WRITTEN EXERCISE 1> In the bankruptcy text, whom does the court appoint in a Chapter 7 bankruptcy?
WRITTEN EXERCISE 2> Repeat word for word the part of the bankruptcy text starting at "He adds that" and ending at "up in trouble.".

SOURCE TEXT>
** BEGIN **
According to David R. Haberbush, principal of Haberbush, LLP, there are many reasons why businesses go bankrupt. It's predominantly, if not exclusively, some form of mismanagement, and one of the keys is identifying where those weaknesses in management are, addressing those weaknesses, and fashioning a plan to either deal with, correct, or replace those deficiencies.

He adds that one of the most common reasons for bankruptcy is a business Being under capitalized for the business that they're undertaking. In other words, they might have a good product, but they don't have the financial horsepower to meet the demand for the orders, so they end up in trouble.

Haberbush says that a heavily financially troubled business can choose among two paths to take, depending on the dynamic and issues it is encountering. If the business cannot be salvaged, then it will go into what's called a Chapter 7 bankruptcy, which is a liquidation. The court will appoint a trustee to oversee that liquidation and ultimately distribute the funds to creditors after reviewing their claims and making sure that they're valid. While liquidation can be a fairly straightforward process, there are instances where it can take several months to collect accounts receivable or deal with inventory.

If declaring bankruptcy does not make sense, which is not an unusual thing for a business, Haberbush will help wind it down, and the entity will be dissolved without the intervention of a court.
** END **
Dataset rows
** BEGIN **
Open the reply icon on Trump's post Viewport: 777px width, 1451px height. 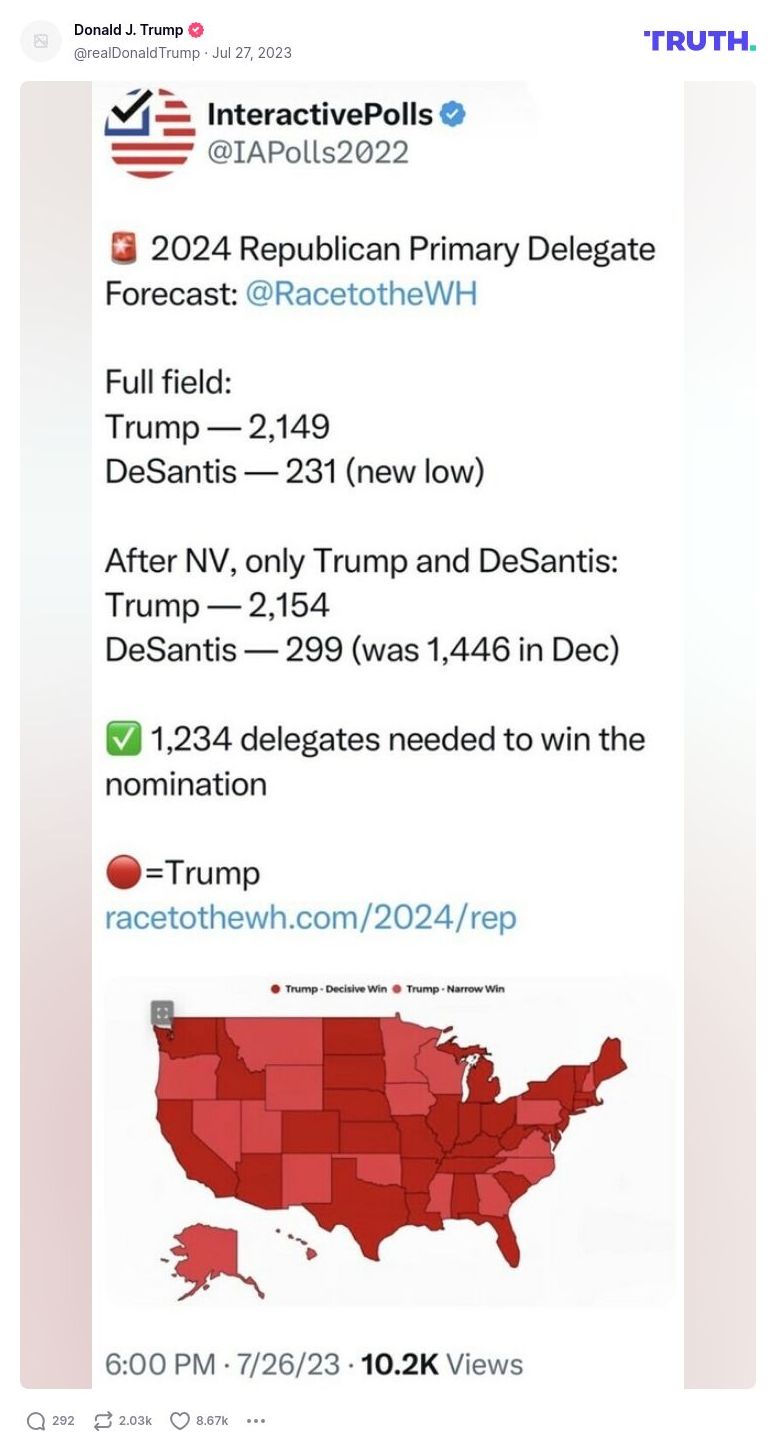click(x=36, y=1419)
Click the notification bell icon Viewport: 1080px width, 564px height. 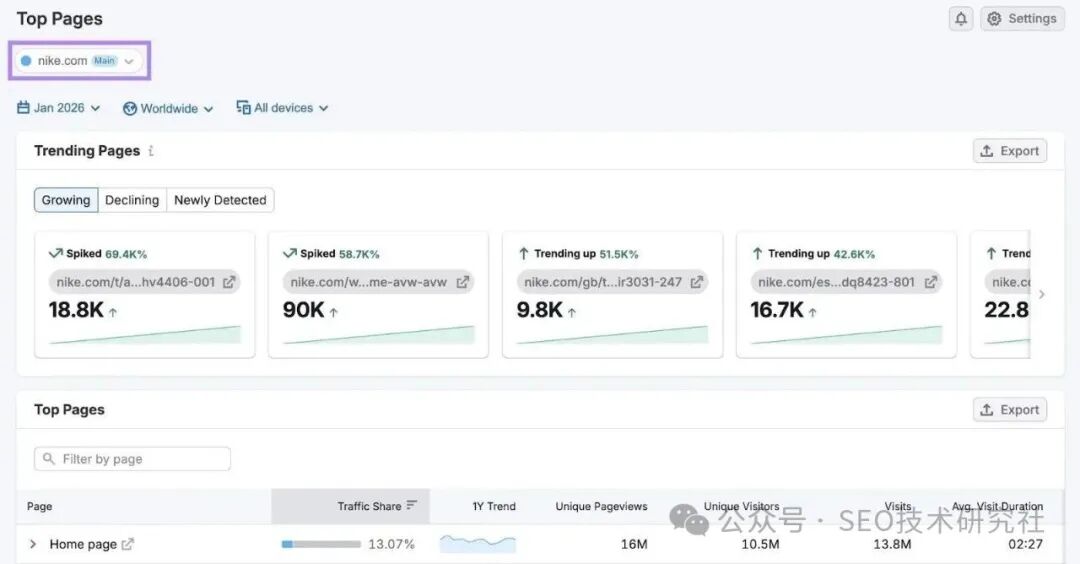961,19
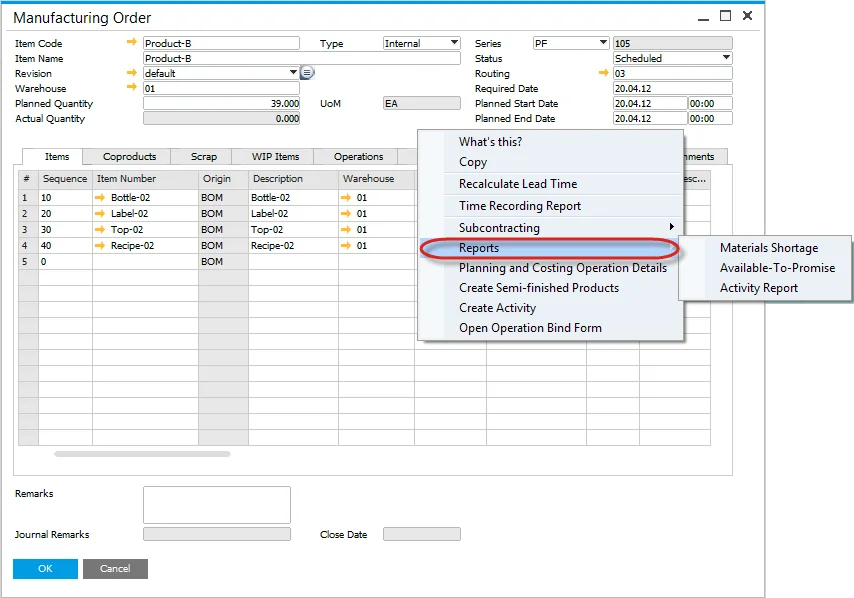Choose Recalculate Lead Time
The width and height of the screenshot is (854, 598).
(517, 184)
** END **
WRITTEN ANSWER 1> A trustee to oversee the liquidation.

WRITTEN ANSWER 2>
He adds that one of the most common reasons for bankruptcy is a business Being under capitalized for the business that they're undertaking. In other words, they might have a good product, but they don't have the financial horsepower to meet the demand for the orders, so they end up in trouble.